**Task to complete**.
The entries below hold a line with "Politics (62, 755)" and a line with "Macroeconomic Data Is". Return those lines and all that lie between them, exactly and only.

[Extracted data entries]

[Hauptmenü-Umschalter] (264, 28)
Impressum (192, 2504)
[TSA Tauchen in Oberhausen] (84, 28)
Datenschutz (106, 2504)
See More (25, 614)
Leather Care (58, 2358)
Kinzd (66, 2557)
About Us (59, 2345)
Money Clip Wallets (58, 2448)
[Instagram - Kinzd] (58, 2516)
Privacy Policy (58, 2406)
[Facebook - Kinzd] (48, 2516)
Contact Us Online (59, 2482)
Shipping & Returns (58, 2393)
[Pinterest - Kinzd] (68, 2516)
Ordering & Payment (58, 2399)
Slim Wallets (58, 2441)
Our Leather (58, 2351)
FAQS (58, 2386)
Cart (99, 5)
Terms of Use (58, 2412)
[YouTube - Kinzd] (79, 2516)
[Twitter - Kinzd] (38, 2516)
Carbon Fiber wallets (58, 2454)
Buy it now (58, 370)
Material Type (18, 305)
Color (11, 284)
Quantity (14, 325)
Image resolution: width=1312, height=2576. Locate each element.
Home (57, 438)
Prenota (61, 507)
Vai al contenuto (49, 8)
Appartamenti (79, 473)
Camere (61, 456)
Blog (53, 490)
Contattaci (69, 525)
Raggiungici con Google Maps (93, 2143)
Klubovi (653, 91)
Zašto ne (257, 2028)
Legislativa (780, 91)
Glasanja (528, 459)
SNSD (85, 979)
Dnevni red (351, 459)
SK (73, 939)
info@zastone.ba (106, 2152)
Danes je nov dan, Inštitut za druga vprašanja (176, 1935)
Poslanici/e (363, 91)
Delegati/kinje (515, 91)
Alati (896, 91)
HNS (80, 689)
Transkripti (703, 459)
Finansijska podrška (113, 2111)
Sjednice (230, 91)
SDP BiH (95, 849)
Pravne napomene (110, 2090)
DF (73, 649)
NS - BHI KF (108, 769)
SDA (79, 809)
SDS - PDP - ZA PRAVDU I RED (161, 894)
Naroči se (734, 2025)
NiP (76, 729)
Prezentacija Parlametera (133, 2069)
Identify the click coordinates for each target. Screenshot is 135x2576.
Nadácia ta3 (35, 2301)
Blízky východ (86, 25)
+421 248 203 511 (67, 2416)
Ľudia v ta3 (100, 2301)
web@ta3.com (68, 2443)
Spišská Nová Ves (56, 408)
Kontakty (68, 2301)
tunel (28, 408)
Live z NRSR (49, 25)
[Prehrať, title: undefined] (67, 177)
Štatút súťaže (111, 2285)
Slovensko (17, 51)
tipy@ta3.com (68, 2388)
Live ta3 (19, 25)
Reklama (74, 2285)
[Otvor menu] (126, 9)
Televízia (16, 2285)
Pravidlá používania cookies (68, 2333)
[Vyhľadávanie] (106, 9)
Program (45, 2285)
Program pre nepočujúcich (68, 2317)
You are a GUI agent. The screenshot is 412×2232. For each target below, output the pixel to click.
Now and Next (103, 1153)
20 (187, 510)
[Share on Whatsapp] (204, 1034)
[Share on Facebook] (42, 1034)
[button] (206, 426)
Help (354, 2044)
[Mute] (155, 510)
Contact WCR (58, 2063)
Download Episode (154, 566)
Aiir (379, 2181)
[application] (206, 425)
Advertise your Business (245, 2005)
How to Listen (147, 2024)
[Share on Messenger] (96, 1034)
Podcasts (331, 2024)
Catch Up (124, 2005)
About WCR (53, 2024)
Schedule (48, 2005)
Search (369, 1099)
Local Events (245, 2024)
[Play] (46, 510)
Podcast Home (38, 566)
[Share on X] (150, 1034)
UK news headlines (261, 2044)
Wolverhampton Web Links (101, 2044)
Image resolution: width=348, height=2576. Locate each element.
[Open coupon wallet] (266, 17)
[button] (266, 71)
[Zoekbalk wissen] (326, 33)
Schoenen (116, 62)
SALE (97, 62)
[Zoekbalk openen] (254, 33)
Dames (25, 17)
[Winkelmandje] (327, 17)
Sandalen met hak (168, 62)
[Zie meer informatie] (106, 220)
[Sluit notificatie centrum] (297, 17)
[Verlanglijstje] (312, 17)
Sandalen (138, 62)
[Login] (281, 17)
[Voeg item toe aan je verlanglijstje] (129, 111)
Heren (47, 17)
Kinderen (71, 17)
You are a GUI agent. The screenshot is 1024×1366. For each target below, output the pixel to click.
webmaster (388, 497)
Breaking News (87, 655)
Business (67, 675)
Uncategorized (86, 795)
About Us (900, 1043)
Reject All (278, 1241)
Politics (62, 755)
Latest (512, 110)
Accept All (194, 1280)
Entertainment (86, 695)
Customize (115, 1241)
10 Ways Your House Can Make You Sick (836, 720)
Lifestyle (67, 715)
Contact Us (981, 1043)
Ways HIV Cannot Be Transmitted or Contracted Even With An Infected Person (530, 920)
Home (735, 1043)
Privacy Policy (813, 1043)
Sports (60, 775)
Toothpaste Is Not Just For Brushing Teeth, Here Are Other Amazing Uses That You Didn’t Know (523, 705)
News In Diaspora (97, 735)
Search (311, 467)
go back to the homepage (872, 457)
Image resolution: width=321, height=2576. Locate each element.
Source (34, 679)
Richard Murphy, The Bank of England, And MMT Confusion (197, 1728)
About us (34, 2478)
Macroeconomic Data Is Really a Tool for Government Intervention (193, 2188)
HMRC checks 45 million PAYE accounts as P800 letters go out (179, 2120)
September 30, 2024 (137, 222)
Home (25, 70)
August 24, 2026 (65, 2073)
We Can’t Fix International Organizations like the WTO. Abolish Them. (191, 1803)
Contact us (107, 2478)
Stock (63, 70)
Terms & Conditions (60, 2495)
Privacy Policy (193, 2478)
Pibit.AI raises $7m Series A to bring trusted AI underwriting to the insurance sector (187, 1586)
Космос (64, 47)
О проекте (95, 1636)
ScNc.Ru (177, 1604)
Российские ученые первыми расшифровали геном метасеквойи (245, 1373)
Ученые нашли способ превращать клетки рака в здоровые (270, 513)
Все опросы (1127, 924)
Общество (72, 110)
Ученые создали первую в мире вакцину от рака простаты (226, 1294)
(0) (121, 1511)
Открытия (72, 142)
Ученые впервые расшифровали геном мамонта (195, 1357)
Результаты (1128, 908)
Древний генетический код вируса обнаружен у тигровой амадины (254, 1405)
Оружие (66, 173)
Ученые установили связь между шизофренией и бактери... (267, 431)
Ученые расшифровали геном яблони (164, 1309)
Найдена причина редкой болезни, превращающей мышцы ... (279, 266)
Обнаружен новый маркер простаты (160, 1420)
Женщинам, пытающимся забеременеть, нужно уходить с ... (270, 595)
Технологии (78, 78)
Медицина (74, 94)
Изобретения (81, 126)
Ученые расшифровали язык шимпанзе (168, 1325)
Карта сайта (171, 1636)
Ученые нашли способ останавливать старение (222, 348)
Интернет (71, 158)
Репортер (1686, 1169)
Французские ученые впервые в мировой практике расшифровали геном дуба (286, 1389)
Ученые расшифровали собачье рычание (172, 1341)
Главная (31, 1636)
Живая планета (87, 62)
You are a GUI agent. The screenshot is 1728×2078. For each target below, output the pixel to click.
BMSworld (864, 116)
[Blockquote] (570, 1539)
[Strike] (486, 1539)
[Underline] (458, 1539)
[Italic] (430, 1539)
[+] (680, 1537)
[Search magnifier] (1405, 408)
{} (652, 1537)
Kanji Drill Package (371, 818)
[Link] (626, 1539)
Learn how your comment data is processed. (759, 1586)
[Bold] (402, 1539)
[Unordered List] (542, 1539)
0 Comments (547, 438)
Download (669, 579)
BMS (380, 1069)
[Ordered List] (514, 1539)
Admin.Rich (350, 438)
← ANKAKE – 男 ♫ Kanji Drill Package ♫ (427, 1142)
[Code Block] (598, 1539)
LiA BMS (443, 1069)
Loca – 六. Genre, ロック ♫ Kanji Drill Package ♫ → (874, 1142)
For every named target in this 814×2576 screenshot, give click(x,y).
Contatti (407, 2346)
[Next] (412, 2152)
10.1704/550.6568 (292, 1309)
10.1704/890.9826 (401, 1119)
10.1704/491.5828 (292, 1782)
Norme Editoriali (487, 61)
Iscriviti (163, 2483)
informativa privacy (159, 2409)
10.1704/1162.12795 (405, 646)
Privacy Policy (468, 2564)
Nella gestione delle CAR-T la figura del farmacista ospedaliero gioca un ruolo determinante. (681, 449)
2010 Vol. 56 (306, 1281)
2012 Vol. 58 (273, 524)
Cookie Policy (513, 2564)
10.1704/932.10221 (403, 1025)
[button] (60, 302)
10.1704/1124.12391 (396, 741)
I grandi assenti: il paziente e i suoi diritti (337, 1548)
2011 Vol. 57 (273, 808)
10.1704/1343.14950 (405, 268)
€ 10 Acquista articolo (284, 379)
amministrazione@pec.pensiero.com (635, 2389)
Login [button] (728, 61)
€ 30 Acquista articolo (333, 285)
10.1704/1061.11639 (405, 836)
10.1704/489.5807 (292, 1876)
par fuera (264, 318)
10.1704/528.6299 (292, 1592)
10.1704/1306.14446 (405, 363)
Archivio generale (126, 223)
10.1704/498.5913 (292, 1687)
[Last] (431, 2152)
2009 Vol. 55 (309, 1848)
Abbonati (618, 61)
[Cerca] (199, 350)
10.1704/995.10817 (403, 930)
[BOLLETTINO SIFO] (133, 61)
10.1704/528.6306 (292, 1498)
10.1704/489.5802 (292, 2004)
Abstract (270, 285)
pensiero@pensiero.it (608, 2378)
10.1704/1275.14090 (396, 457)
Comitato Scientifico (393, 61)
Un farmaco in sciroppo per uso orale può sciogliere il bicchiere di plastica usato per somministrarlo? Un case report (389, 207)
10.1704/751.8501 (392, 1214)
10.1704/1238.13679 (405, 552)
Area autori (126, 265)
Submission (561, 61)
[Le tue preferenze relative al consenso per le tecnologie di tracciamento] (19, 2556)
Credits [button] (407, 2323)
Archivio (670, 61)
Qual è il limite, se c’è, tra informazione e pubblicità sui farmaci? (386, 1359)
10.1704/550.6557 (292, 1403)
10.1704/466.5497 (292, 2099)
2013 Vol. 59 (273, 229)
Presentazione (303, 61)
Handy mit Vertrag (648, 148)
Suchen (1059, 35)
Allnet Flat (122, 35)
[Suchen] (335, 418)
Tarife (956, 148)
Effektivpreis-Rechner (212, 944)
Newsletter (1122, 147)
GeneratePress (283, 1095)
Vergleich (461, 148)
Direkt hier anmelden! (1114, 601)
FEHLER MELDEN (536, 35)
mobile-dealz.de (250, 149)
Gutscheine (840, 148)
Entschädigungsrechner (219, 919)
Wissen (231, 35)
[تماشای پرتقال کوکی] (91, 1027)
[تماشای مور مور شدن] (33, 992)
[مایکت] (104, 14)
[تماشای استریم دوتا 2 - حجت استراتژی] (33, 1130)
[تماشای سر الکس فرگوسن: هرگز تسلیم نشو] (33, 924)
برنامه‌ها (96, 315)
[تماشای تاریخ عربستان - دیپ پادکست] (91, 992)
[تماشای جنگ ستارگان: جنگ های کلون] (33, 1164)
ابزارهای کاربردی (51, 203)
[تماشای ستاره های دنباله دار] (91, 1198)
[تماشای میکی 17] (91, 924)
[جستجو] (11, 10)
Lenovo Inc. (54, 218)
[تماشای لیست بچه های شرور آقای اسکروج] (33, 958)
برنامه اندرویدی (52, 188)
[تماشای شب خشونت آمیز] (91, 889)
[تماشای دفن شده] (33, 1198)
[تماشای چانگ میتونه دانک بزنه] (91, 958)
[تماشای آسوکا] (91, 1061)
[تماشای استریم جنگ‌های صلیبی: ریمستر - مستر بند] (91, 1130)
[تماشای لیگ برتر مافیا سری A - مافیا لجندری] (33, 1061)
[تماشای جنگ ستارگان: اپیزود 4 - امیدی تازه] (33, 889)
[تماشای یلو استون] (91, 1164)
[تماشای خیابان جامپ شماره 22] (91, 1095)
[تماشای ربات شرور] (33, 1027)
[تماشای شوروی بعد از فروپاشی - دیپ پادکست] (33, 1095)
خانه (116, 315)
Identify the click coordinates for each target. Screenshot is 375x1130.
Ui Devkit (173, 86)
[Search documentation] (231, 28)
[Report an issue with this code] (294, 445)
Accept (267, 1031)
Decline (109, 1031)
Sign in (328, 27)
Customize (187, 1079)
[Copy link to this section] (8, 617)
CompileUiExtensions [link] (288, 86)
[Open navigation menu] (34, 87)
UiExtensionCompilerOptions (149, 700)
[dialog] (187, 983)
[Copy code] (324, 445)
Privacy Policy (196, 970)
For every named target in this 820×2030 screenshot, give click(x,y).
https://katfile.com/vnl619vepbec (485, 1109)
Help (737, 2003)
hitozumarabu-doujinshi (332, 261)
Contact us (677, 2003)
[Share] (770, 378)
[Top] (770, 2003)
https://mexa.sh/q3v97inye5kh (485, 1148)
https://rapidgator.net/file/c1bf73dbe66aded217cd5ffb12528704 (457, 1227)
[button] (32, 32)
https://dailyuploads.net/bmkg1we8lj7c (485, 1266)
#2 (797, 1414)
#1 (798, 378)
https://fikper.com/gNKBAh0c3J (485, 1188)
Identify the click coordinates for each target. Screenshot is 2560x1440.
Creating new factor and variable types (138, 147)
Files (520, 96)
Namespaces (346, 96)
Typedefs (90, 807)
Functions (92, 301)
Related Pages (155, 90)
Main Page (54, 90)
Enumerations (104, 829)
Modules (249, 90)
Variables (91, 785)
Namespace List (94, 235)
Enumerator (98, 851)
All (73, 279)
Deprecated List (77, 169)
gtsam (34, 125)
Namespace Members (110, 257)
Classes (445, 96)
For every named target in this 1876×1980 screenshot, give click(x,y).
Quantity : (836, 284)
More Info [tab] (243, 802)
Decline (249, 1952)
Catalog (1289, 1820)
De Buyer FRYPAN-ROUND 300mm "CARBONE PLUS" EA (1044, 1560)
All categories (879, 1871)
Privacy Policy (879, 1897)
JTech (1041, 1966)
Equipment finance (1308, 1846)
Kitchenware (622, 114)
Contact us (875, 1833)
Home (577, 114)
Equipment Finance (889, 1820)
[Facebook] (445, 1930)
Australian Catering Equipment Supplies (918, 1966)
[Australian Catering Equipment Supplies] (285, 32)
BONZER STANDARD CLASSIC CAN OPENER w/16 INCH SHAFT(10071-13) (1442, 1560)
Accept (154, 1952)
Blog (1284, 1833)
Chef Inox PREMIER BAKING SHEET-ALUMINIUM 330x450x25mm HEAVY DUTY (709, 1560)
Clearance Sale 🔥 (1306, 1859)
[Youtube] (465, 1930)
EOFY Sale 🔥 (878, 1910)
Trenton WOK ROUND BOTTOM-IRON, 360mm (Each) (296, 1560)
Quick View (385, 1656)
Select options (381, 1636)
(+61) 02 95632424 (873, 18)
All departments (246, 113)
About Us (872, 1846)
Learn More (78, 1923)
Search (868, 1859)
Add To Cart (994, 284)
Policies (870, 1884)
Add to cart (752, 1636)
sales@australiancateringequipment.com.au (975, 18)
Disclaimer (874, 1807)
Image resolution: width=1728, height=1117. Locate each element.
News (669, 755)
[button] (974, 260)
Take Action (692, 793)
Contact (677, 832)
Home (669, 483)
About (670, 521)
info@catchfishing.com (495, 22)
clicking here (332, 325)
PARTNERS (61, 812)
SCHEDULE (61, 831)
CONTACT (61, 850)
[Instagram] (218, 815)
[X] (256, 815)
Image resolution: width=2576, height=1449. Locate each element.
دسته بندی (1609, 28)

**Response for this exercise**.
Politics (62, 755)
Latest (512, 110)
Accept All (194, 1280)
Entertainment (86, 695)
Customize (115, 1241)
10 Ways Your House Can Make You Sick (836, 720)
Lifestyle (67, 715)
Contact Us (981, 1043)
Ways HIV Cannot Be Transmitted or Contracted Even With An Infected Person (530, 920)
Home (735, 1043)
Privacy Policy (813, 1043)
Sports (60, 775)
Toothpaste Is Not Just For Brushing Teeth, Here Are Other Amazing Uses That You Didn’t Know (523, 705)
News In Diaspora (97, 735)
Search (311, 467)
go back to the homepage (872, 457)
Image resolution: width=321, height=2576. Locate each element.
Source (34, 679)
Richard Murphy, The Bank of England, And MMT Confusion (197, 1728)
About us (34, 2478)
Macroeconomic Data Is Really a Tool for Government Intervention (193, 2188)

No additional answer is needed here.